Task details
Copy every one of the following rows exactly as it stands.

Dataset
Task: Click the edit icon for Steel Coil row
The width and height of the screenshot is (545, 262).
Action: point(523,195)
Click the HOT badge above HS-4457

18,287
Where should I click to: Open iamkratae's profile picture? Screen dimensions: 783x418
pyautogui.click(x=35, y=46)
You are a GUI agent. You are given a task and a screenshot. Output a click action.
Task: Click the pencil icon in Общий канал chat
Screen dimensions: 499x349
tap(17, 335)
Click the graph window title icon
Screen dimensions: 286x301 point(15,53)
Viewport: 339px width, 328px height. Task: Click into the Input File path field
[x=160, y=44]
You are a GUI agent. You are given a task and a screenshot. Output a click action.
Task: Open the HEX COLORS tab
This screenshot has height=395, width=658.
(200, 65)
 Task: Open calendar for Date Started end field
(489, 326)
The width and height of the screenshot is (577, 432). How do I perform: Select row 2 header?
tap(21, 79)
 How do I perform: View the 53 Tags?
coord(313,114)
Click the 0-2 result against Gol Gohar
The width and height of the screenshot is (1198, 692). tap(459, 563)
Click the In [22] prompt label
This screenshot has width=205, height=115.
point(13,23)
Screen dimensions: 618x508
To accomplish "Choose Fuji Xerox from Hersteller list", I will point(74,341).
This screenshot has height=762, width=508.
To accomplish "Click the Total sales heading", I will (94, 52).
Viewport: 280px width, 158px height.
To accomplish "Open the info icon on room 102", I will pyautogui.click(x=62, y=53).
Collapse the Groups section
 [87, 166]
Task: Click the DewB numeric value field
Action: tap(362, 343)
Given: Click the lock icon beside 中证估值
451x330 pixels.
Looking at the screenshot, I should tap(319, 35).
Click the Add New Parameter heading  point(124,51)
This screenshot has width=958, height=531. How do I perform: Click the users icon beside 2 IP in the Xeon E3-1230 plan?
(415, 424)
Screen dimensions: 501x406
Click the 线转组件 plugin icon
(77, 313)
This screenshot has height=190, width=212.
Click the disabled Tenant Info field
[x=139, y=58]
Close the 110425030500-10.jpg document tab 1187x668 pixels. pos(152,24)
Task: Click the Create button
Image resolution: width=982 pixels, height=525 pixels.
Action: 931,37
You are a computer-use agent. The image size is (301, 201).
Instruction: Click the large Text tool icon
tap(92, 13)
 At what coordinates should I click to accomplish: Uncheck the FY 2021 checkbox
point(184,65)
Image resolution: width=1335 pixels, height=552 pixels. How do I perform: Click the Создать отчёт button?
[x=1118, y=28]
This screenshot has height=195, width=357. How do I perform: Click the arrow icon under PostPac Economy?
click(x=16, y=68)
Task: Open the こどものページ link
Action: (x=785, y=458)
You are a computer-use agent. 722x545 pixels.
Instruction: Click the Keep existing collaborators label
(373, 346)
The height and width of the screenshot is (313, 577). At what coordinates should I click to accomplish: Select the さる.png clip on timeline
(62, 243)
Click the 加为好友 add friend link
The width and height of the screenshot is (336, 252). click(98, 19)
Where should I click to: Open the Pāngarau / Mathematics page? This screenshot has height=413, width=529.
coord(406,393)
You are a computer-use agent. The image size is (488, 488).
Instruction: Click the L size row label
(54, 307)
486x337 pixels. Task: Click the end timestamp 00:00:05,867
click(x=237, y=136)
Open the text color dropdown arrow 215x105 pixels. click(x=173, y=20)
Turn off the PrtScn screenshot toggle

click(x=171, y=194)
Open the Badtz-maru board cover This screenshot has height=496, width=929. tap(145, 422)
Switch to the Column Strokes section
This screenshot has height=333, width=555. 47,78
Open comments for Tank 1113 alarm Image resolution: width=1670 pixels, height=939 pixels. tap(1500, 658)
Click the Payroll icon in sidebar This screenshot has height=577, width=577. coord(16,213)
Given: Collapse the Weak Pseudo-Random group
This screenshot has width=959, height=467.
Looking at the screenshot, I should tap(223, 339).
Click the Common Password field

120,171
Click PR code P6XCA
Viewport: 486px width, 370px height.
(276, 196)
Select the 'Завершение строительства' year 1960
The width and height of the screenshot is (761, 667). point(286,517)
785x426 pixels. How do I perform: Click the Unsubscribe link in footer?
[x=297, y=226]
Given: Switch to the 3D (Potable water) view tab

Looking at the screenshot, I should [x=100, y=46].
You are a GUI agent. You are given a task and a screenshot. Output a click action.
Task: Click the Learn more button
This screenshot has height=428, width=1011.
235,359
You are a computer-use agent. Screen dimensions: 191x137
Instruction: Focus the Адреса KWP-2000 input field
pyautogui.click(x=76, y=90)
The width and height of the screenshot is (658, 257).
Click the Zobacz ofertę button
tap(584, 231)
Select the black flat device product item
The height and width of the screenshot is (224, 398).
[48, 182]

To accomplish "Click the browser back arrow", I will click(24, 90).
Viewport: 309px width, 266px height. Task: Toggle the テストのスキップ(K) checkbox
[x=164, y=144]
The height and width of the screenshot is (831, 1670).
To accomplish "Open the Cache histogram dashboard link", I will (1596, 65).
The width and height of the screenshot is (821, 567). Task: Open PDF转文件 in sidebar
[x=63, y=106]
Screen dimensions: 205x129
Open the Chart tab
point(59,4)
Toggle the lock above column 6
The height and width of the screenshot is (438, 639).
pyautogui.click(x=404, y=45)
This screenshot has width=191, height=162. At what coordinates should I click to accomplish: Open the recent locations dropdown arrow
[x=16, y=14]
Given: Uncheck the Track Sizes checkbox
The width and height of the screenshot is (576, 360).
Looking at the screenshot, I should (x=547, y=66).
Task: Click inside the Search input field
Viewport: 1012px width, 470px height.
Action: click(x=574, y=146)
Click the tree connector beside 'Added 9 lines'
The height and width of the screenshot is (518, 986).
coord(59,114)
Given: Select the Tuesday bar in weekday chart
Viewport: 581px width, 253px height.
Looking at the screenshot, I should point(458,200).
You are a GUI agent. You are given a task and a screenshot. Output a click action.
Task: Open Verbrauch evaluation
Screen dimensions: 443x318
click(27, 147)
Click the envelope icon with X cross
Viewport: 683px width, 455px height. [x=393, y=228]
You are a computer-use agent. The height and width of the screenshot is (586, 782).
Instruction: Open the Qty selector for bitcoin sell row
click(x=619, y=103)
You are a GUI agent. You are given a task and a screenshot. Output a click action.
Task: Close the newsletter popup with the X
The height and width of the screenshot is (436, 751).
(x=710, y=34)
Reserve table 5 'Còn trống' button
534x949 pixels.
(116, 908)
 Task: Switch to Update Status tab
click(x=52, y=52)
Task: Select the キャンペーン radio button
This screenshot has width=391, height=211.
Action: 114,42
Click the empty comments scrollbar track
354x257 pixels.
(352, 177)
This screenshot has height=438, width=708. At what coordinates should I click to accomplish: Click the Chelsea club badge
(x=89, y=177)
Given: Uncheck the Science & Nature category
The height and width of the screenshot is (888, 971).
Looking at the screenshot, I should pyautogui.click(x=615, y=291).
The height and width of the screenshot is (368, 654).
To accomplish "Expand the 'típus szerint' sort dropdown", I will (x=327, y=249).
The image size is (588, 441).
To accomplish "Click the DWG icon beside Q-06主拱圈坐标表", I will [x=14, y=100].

Result for this task
Task: Click the edit icon for Steel Coil row
The width and height of the screenshot is (545, 262).
Action: point(523,195)
Click the HOT badge above HS-4457

18,287
Where should I click to: Open iamkratae's profile picture? Screen dimensions: 783x418
pyautogui.click(x=35, y=46)
You are a GUI agent. You are given a task and a screenshot. Output a click action.
Task: Click the pencil icon in Общий канал chat
Screen dimensions: 499x349
tap(17, 335)
Click the graph window title icon
Screen dimensions: 286x301 point(15,53)
Viewport: 339px width, 328px height. Task: Click into the Input File path field
[x=160, y=44]
You are a GUI agent. You are given a task and a screenshot. Output a click action.
Task: Open the HEX COLORS tab
This screenshot has height=395, width=658.
(200, 65)
 Task: Open calendar for Date Started end field
(489, 326)
The width and height of the screenshot is (577, 432). How do I perform: Select row 2 header?
tap(21, 79)
 How do I perform: View the 53 Tags?
coord(313,114)
Click the 0-2 result against Gol Gohar
The width and height of the screenshot is (1198, 692). tap(459, 563)
Click the In [22] prompt label
This screenshot has width=205, height=115.
point(13,23)
Screen dimensions: 618x508
To accomplish "Choose Fuji Xerox from Hersteller list", I will point(74,341).
This screenshot has height=762, width=508.
To accomplish "Click the Total sales heading", I will (94, 52).
Viewport: 280px width, 158px height.
To accomplish "Open the info icon on room 102", I will pyautogui.click(x=62, y=53).
Collapse the Groups section
 [87, 166]
Task: Click the DewB numeric value field
Action: tap(362, 343)
Given: Click the lock icon beside 中证估值
451x330 pixels.
Looking at the screenshot, I should tap(319, 35).
Click the Add New Parameter heading  point(124,51)
This screenshot has width=958, height=531. How do I perform: Click the users icon beside 2 IP in the Xeon E3-1230 plan?
(415, 424)
Screen dimensions: 501x406
Click the 线转组件 plugin icon
(77, 313)
This screenshot has height=190, width=212.
Click the disabled Tenant Info field
[x=139, y=58]
Close the 110425030500-10.jpg document tab 1187x668 pixels. pos(152,24)
Task: Click the Create button
Image resolution: width=982 pixels, height=525 pixels.
Action: 931,37
You are a computer-use agent. The image size is (301, 201).
Instruction: Click the large Text tool icon
tap(92, 13)
 At what coordinates should I click to accomplish: Uncheck the FY 2021 checkbox
point(184,65)
Image resolution: width=1335 pixels, height=552 pixels. How do I perform: Click the Создать отчёт button?
[x=1118, y=28]
This screenshot has height=195, width=357. How do I perform: Click the arrow icon under PostPac Economy?
click(x=16, y=68)
Task: Open the こどものページ link
Action: (x=785, y=458)
You are a computer-use agent. 722x545 pixels.
Instruction: Click the Keep existing collaborators label
(373, 346)
The height and width of the screenshot is (313, 577). At what coordinates should I click to accomplish: Select the さる.png clip on timeline
(62, 243)
Click the 加为好友 add friend link
The width and height of the screenshot is (336, 252). click(98, 19)
Where should I click to: Open the Pāngarau / Mathematics page? This screenshot has height=413, width=529.
coord(406,393)
You are a computer-use agent. The image size is (488, 488).
Instruction: Click the L size row label
(54, 307)
486x337 pixels. Task: Click the end timestamp 00:00:05,867
click(x=237, y=136)
Open the text color dropdown arrow 215x105 pixels. click(x=173, y=20)
Turn off the PrtScn screenshot toggle

click(x=171, y=194)
Open the Badtz-maru board cover This screenshot has height=496, width=929. tap(145, 422)
Switch to the Column Strokes section
This screenshot has height=333, width=555. 47,78
Open comments for Tank 1113 alarm Image resolution: width=1670 pixels, height=939 pixels. tap(1500, 658)
Click the Payroll icon in sidebar This screenshot has height=577, width=577. coord(16,213)
Given: Collapse the Weak Pseudo-Random group
This screenshot has width=959, height=467.
Looking at the screenshot, I should tap(223, 339).
Click the Common Password field

120,171
Click PR code P6XCA
Viewport: 486px width, 370px height.
(276, 196)
Select the 'Завершение строительства' year 1960
The width and height of the screenshot is (761, 667). point(286,517)
785x426 pixels. How do I perform: Click the Unsubscribe link in footer?
[x=297, y=226]
Given: Switch to the 3D (Potable water) view tab

Looking at the screenshot, I should [x=100, y=46].
You are a GUI agent. You are given a task and a screenshot. Output a click action.
Task: Click the Learn more button
This screenshot has height=428, width=1011.
235,359
You are a computer-use agent. Screen dimensions: 191x137
Instruction: Focus the Адреса KWP-2000 input field
pyautogui.click(x=76, y=90)
The width and height of the screenshot is (658, 257).
Click the Zobacz ofertę button
tap(584, 231)
Select the black flat device product item
The height and width of the screenshot is (224, 398).
[48, 182]

To accomplish "Click the browser back arrow", I will click(24, 90).
Viewport: 309px width, 266px height. Task: Toggle the テストのスキップ(K) checkbox
[x=164, y=144]
The height and width of the screenshot is (831, 1670).
To accomplish "Open the Cache histogram dashboard link", I will (1596, 65).
The width and height of the screenshot is (821, 567). Task: Open PDF转文件 in sidebar
[x=63, y=106]
Screen dimensions: 205x129
Open the Chart tab
point(59,4)
Toggle the lock above column 6
The height and width of the screenshot is (438, 639).
pyautogui.click(x=404, y=45)
This screenshot has width=191, height=162. At what coordinates should I click to accomplish: Open the recent locations dropdown arrow
[x=16, y=14]
Given: Uncheck the Track Sizes checkbox
The width and height of the screenshot is (576, 360).
Looking at the screenshot, I should (x=547, y=66).
Task: Click inside the Search input field
Viewport: 1012px width, 470px height.
Action: click(x=574, y=146)
Click the tree connector beside 'Added 9 lines'
The height and width of the screenshot is (518, 986).
coord(59,114)
Given: Select the Tuesday bar in weekday chart
Viewport: 581px width, 253px height.
Looking at the screenshot, I should point(458,200).
You are a GUI agent. You are given a task and a screenshot. Output a click action.
Task: Open Verbrauch evaluation
Screen dimensions: 443x318
click(27, 147)
Click the envelope icon with X cross
Viewport: 683px width, 455px height. [x=393, y=228]
You are a computer-use agent. The height and width of the screenshot is (586, 782).
Instruction: Open the Qty selector for bitcoin sell row
click(x=619, y=103)
You are a GUI agent. You are given a task and a screenshot. Output a click action.
Task: Close the newsletter popup with the X
The height and width of the screenshot is (436, 751).
(x=710, y=34)
Reserve table 5 'Còn trống' button
534x949 pixels.
(116, 908)
 Task: Switch to Update Status tab
click(x=52, y=52)
Task: Select the キャンペーン radio button
This screenshot has width=391, height=211.
Action: 114,42
Click the empty comments scrollbar track
354x257 pixels.
(352, 177)
This screenshot has height=438, width=708. At what coordinates should I click to accomplish: Click the Chelsea club badge
(x=89, y=177)
Given: Uncheck the Science & Nature category
The height and width of the screenshot is (888, 971).
Looking at the screenshot, I should pyautogui.click(x=615, y=291).
The height and width of the screenshot is (368, 654).
To accomplish "Expand the 'típus szerint' sort dropdown", I will (x=327, y=249).
The image size is (588, 441).
To accomplish "Click the DWG icon beside Q-06主拱圈坐标表", I will [x=14, y=100].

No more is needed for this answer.